[Exercise input]:
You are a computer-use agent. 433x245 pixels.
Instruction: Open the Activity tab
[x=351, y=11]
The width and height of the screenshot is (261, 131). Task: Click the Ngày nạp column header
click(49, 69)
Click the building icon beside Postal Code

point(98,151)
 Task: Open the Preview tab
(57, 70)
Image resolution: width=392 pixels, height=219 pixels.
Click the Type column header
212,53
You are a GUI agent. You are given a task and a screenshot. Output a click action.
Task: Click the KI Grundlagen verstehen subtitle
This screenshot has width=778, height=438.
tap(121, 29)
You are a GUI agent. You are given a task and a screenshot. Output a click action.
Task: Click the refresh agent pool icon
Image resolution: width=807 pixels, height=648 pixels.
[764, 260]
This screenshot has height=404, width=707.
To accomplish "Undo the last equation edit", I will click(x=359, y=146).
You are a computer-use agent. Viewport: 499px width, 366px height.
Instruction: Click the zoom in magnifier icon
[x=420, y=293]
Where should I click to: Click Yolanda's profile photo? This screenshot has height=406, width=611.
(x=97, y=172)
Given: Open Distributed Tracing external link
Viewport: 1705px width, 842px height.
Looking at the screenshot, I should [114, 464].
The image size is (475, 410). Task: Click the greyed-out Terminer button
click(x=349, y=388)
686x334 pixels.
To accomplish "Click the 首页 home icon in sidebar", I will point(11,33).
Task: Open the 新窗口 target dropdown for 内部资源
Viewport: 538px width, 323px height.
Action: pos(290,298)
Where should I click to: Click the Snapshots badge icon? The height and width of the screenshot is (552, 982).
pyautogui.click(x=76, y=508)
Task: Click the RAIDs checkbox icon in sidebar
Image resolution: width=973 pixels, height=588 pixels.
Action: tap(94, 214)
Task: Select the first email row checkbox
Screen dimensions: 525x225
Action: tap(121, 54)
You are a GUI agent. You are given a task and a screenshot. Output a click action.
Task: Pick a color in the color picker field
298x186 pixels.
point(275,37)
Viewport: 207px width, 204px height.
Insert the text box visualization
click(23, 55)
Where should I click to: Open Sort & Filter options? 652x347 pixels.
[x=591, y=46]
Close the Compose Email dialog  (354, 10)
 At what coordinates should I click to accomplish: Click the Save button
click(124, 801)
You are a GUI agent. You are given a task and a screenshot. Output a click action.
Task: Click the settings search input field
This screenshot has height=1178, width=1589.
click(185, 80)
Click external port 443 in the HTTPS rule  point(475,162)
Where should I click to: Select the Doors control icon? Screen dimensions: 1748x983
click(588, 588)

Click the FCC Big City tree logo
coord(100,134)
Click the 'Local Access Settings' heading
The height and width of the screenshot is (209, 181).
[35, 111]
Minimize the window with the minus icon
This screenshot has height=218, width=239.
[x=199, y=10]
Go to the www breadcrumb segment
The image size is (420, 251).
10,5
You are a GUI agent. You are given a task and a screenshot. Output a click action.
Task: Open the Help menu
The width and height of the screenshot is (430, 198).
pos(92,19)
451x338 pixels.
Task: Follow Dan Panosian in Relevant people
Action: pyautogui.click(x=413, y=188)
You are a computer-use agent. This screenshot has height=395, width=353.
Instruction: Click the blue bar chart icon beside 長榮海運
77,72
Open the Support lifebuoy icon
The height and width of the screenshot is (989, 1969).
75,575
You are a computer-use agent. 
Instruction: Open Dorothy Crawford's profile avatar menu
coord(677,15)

[Written request]:
Format the stretch of the listing from the line containing "You are a computer-use agent. Viewport: 499px" through the line containing "Action: tap(121, 54)" as a Markdown table with columns Row and Line, numbering each non-blank line in order.

[Finished task]:
| Row | Line |
|---|---|
| 1 | You are a computer-use agent. Viewport: 499px width, 366px height. |
| 2 | Instruction: Click the zoom in magnifier icon |
| 3 | [x=420, y=293] |
| 4 | Where should I click to: Click Yolanda's profile photo? This screenshot has height=406, width=611. |
| 5 | (x=97, y=172) |
| 6 | Given: Open Distributed Tracing external link |
| 7 | Viewport: 1705px width, 842px height. |
| 8 | Looking at the screenshot, I should [114, 464]. |
| 9 | The image size is (475, 410). Task: Click the greyed-out Terminer button |
| 10 | click(x=349, y=388) |
| 11 | 686x334 pixels. |
| 12 | To accomplish "Click the 首页 home icon in sidebar", I will point(11,33). |
| 13 | Task: Open the 新窗口 target dropdown for 内部资源 |
| 14 | Viewport: 538px width, 323px height. |
| 15 | Action: pos(290,298) |
| 16 | Where should I click to: Click the Snapshots badge icon? The height and width of the screenshot is (552, 982). |
| 17 | pyautogui.click(x=76, y=508) |
| 18 | Task: Click the RAIDs checkbox icon in sidebar |
| 19 | Image resolution: width=973 pixels, height=588 pixels. |
| 20 | Action: tap(94, 214) |
| 21 | Task: Select the first email row checkbox |
| 22 | Screen dimensions: 525x225 |
| 23 | Action: tap(121, 54) |